23 Things for Archivists

Thing 46: Historypin

By Helen Kim

HISTORYPIN logoYou may have seen Historypin presentations at the SAA annual meeting in 2012 or at other conferences; it seems like everyone is talking about it.  So what is it?

Historypin is an award-winning, global, interactive online application for individuals, libraries, archives, museums, and other types of cultural and historical organizations. It’s won an American Association of School Librarians award for being a “Best Website for Teaching and Learning” (2012), a “Best Family History Website” by Family Tree, and a Webby Award.  Historypin has proven itself as a great access portal for users to discover new material, and a useful publicity tool for archives to reach out to new users and share their materials.

Historypin-collection mapAfter creating a channel and profile with a featured photo and introduction, users can then create collections of photographs that revolve around specific topics.   Each channel can create an unlimited number of collections.  There is no cost to host collections on Historypin.  It’s easy to upload photos to Historypin.  If you have over 200 photos in a collection, Historypin recommends using its batch uploading function.

Historypin also creates artificial collections, meaning that they allow multiple users to submit photos to one collection that they manage.  For instance, many users contributed photos to a “Grandparents” collection.  It’s a great way for people to discover new institutions and the materials they feature.  You can become a “fan” of other channels, and others can become “fans” of yours.

Each photo posted, or “pinned,” requires metadata, or data about data; otherwise, it will not be visible.  Users are required to include a date (approximate dates are okay) and a location.  Locations can include specific addresses, or more generic locations like an intersection or city.  Entering metadata is very important; it provides context to every photograph.

Historypin-Brooklyn MuseumThe coolest feature is the geomapping of the photos—Historypin uses Google Maps to “pin” photos on a map—and if an exact address is provided, Historypin overlays the pinned photos with the current Google Maps Streetview photo, so you can see a side-by-side comparison of the location!

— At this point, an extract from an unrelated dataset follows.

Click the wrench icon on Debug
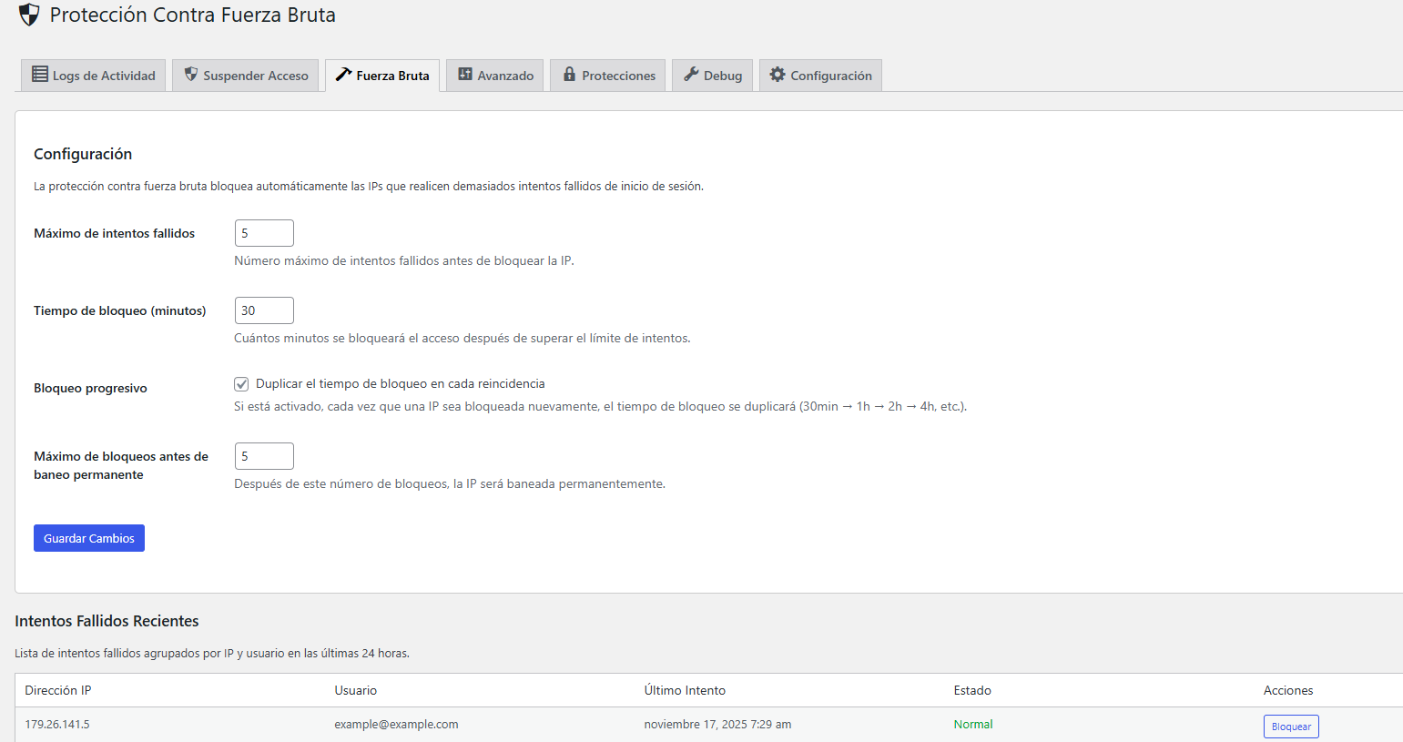This screenshot has height=742, width=1403. point(691,75)
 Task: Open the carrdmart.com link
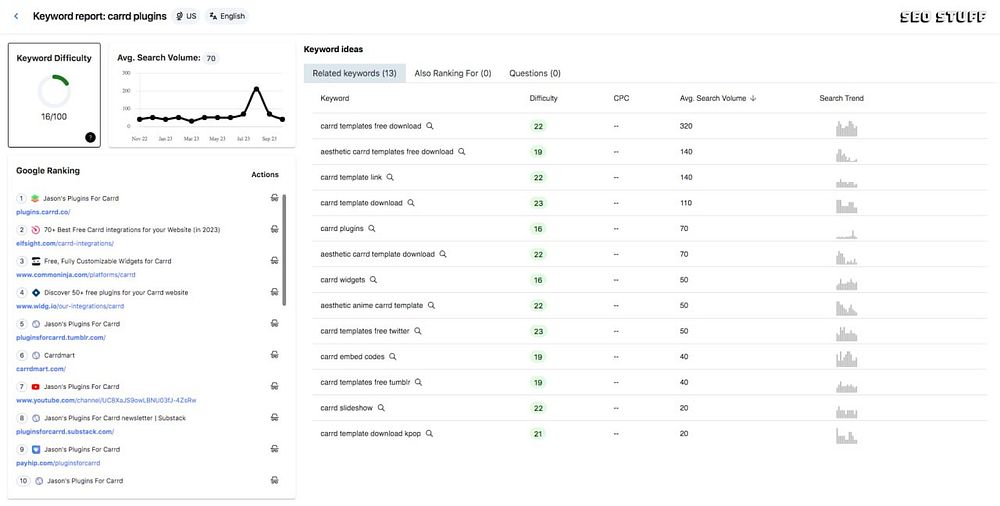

A Historypin widget is available to post on your institution’s website and blog.  Use it so you can tell your followers about your Historypin channel!


  1. Explore Historypin, especially the channels of libraries, archives, and museums.
  2. Create a separate gmail account so you can create your institution’s Historypin channel.  All Historypin channels need a gmail email address to create a channel.
  3. Determine what types of collections you would like to feature on your page.
  4. Create your “about” page with introduction and selected photo.
  5. Create a collection.
  6. Publicize your collection and channel!

Blog Prompts

  • What features do you find the most useful?
  • What types of collections did you create?  Would you recommend Historypin as an outreach tool to other archivists and institutions?
  • Do you think you have the resources to add to your channel regularly?